[Passage to read]:
Natures Larder

9 09 2012

Natures larder, you know..that big expanse of green stuff outside. It’s packed with wonderful fruits, berries and delights just waiting to be snaffled. From appealing roadside apples to bulging blackberries, delightful damsons even through to exciting elder there is a vast and virtually untapped nutritional resource out there. I have been a ‘forager’ in earnest for around two years now. It’s something that I always aspired to do, feeling enthused after watching Ray Mears munch his way through Britain’s woodland. He obviously ate a large amount of it.

I have tried to pass on my limited skills onto my little one. She LOVES to go foraging, as she knows that she can munch on some tasty berries as we traipse our way around. There is also the added bonus of splashing in muddy puddles for her ! It probably sounds a little odd, but I excel in being different and I refuse to be ‘normal’. Normal to me is run of the mill, tedium personified. I digress as usual. I have taught her how to live from the land, what is good, what is bad and what will kill you. I always say to her that you need to know this “In case the shops aren’t open any more“. Sounding like a true nut job now, our consumerist lifestyle is very fragile. It wouldn’t take much for it to fall apart. So I teach her to forage, and how to hunt.

As Autumn (Fall) approaches, the tree branches are laden with nature’s bounty. Late summer really presents a bonus of foragable booty. This weekend I have picked around 5KG of damsons, and 3KG of Rowan Berries plus a handful of Hazelnuts. The latter of the three were picked from the side of an old forgotten road. It’s quite eerie to walk along a path, completely overgrown by nettles, blackberry and hazel and see a white line in the middle of the path. How quickly nature takes back from us. In fact as we were taking hazelnuts, there was a grey squirrel angrily crashing around in the branches above us. Neve was telling the squirrel to ‘Shush’…so cute.

[Material]:
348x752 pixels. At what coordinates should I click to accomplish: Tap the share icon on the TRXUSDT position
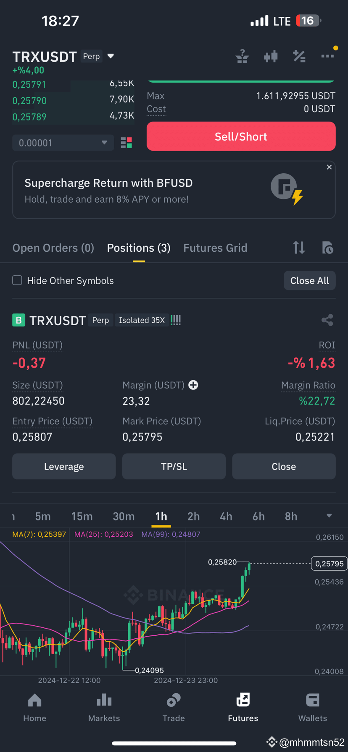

[Required actions]:
**1)** In the foraging post, why does the writer teach their daughter what is good, what is bad, and what will kill you?
**2)** Reproduce the part of the foraging post starting with "I have tried" and going on through "how to hunt.".

[Answers below]:
**1)** The writer tells her she needs to know this "In case the shops aren't open any more." The writer considers our consumerist lifestyle very fragile and thinks it wouldn't take much for it to fall apart.

**2)**
I have tried to pass on my limited skills onto my little one. She LOVES to go foraging, as she knows that she can munch on some tasty berries as we traipse our way around. There is also the added bonus of splashing in muddy puddles for her ! It probably sounds a little odd, but I excel in being different and I refuse to be ‘normal’. Normal to me is run of the mill, tedium personified. I digress as usual. I have taught her how to live from the land, what is good, what is bad and what will kill you. I always say to her that you need to know this “In case the shops aren’t open any more“. Sounding like a true nut job now, our consumerist lifestyle is very fragile. It wouldn’t take much for it to fall apart. So I teach her to forage, and how to hunt.